Subsequently, the Political Resident confirmed to its agency in Bahrain that the code was indeed a one time pad from the U.S. Navy Department. Eventually, the agent informed the BAPCO representative that objection to the code had been withdrawn and that "the one time pad can be used on the understanding that the pad is not worked through more than once".

BAPCO started using the one-time pads as of January 15, 1944, more than eight months after their initial request. Yes, even during wartime, bureaucrats persist. Of course, we have to take in account that transportation and communication means in 1943 were quite different from today, and codes were always transferred safe-hand by courier.

Once the war had ended, BAPCO requested on August 22, 1945 permission from Bahrain to commence the use of the company's own cable code again, as used before the outbreak of hostilities in 1939.

Below one of the BAPCO coded messages from Bahrain to New York, with plain version included, submitted to Censorship as agreed with British authorities.

These archived conversations are a rare example of a commercial firm using the unbreakable one-time pad in the early 1940s. At that time, the use of such strong encryption was generally limited to governments, their military, intelligence agencies and diplomacy. BAPCO's use of one-time pads, allocated to them by the U.S. Navy Department, is a nice example of how government and commercial firms teamed up to ensure the highest level of communications security for those companies that were somehow important to the war effort.

All letters and cables regarding this request for using one-time pads are found in the British Library: India Office Records and Private Papers as File 10/5 BAPCO CODES, reference IOR/R/15/2/423. More examples of coded messages and their plain text version, submitted to censorship, are found in File 10/23 Code Messages - BAPCO, reference IOR/R/15/2/450. These records are archived in the Qatar Digital Library.
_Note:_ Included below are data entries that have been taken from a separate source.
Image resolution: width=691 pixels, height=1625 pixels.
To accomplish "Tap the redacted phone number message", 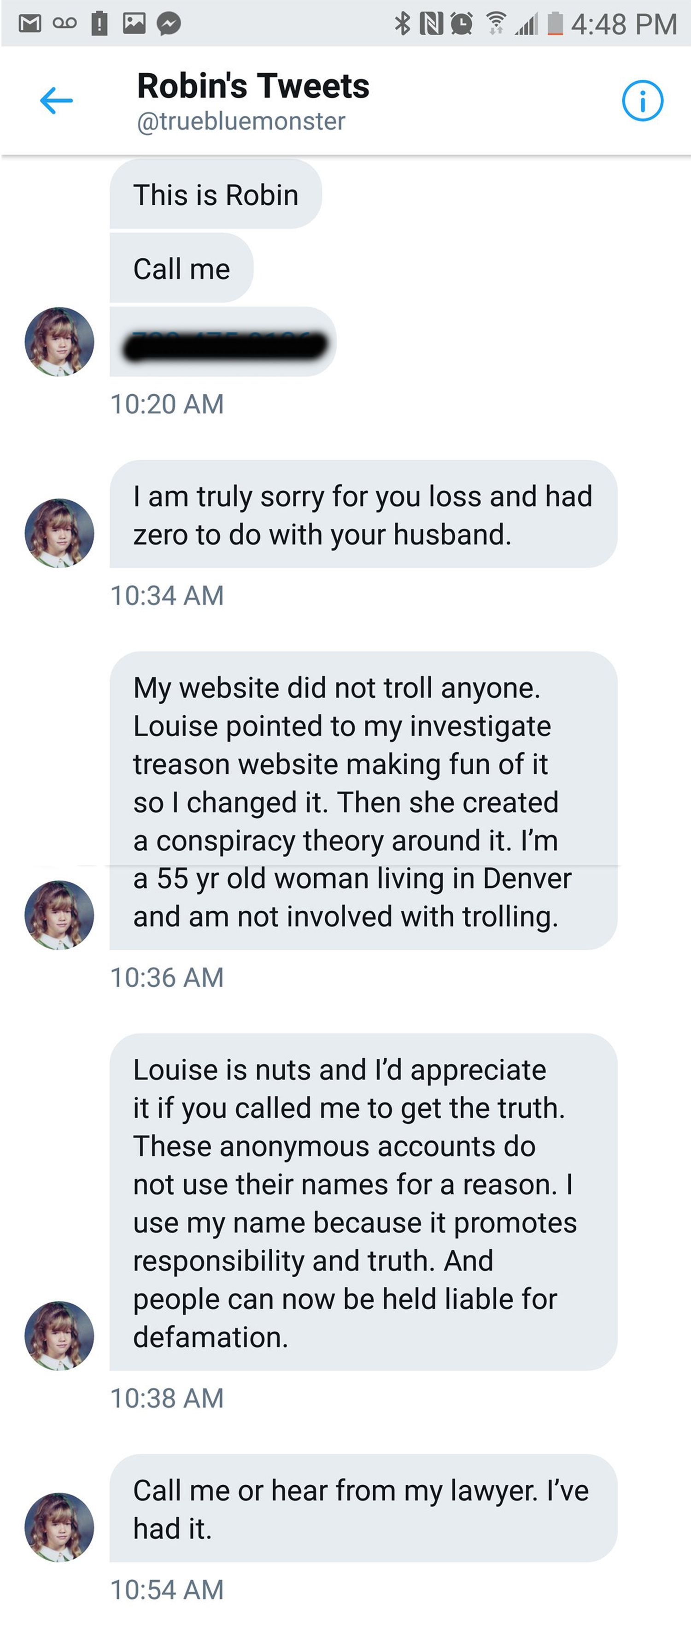I will click(223, 343).
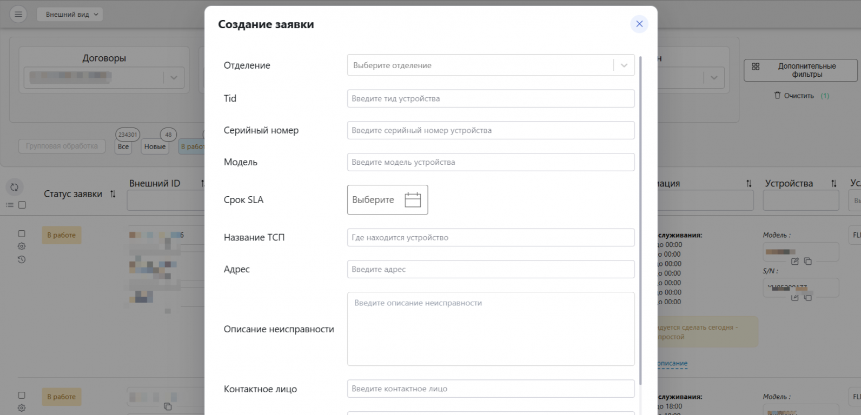Tick the select-all checkbox in table header

click(22, 205)
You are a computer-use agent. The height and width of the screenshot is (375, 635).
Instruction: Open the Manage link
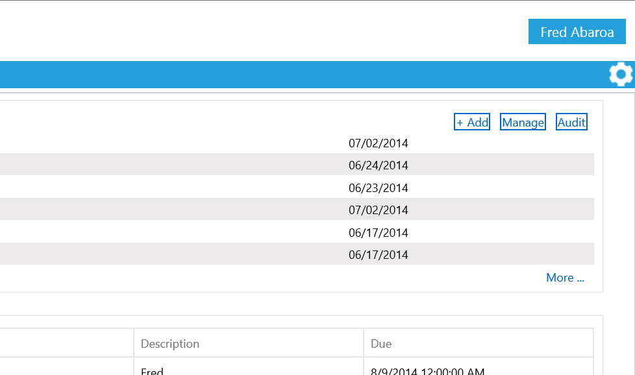(x=523, y=122)
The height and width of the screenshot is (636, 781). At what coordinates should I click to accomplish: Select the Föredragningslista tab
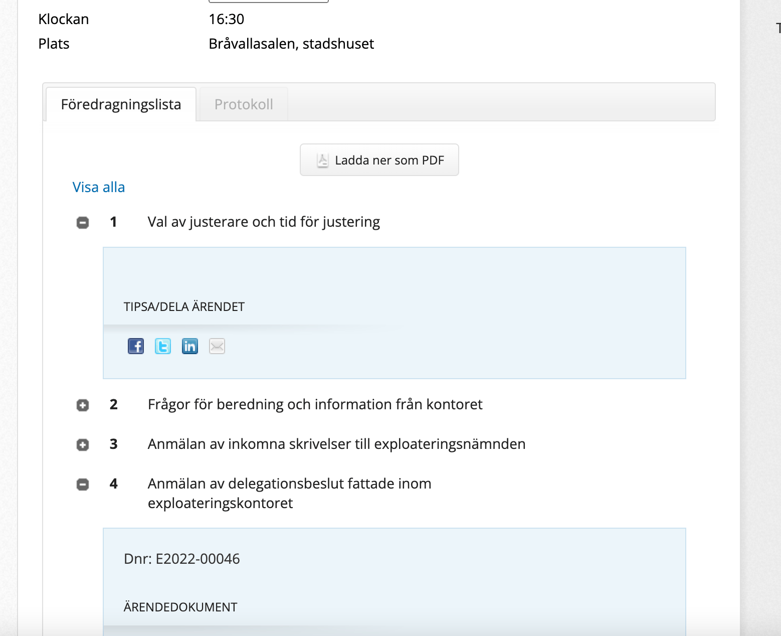point(121,104)
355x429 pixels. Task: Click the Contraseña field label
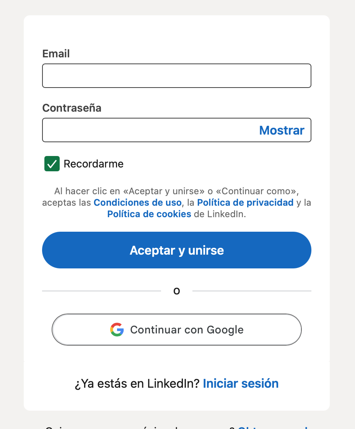click(x=72, y=108)
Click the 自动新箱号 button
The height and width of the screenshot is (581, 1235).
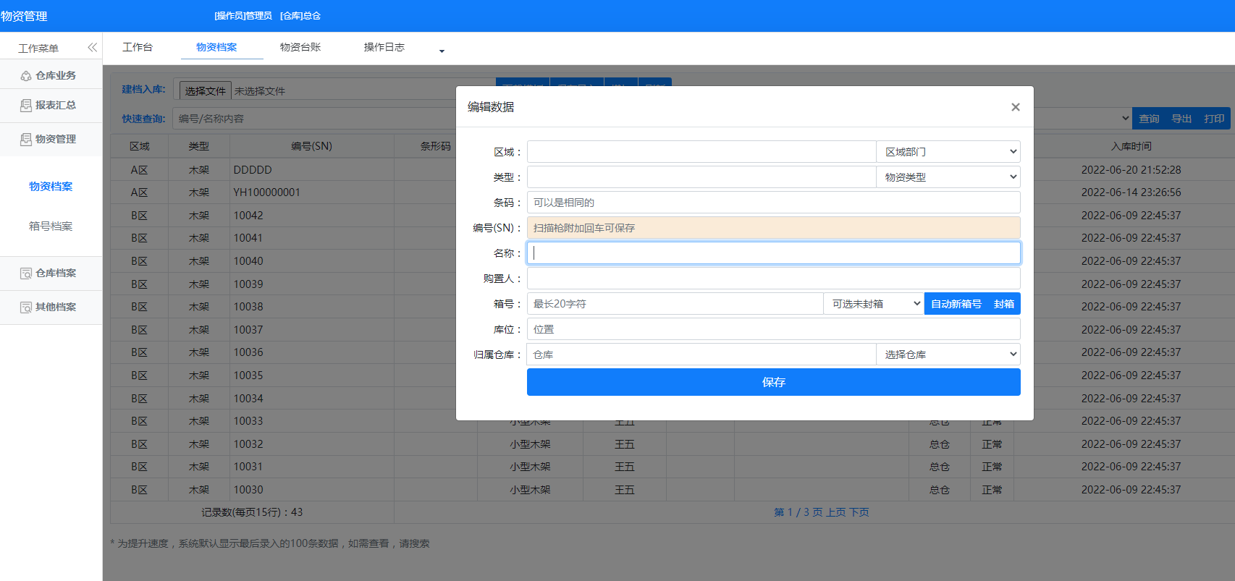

More on the 1940 bombing raid on Bahrain in the Qatar Library, and an account of the attack on the BAPCO refirey is available at the Saudi Aramco website.

These documents are also unique as a reference, because the use of one-time pads is hardly mentioned in official documents from that era (for obvious security reasons) and they are, as far as I know, the earliest I came across. They confirm the use of one-time letter pads  by Political Residents of the British Imperial Civil Administration, the British Army, the Ministry of War Transport in London and the U.S. Navy, at least as early as 1943. Both British and U.S. authorities were quite familiar with the system and surprisingly even shared it with commercial firms. The archives also show that British Residents in the Middle East regularly received sets of two-way one-time pads.

More historical and technical information about one-time pad is available at my Cipher Machines and Cryptology website.

The Bahrain Petroleum Company (BAPCO), one of the oldest oil companies in the Middle East, was established in 1929 by Standard Oil Company of California. In 1930, BAPCO obtained the only oil concession in Bahrain. In 1936 they discovered the Awali oil field and opened a refinery with a capacity of 10,000 barrels per day. That same year, Standard Oil Company of California signed an agreement with Texaco, creating the joint venture California Texas Oil Company (Caltex). These companies are now known as Chevron and Texaco. The Bahrain government took over all BAPCO shares in 1980 and acquired full ownership in 1997.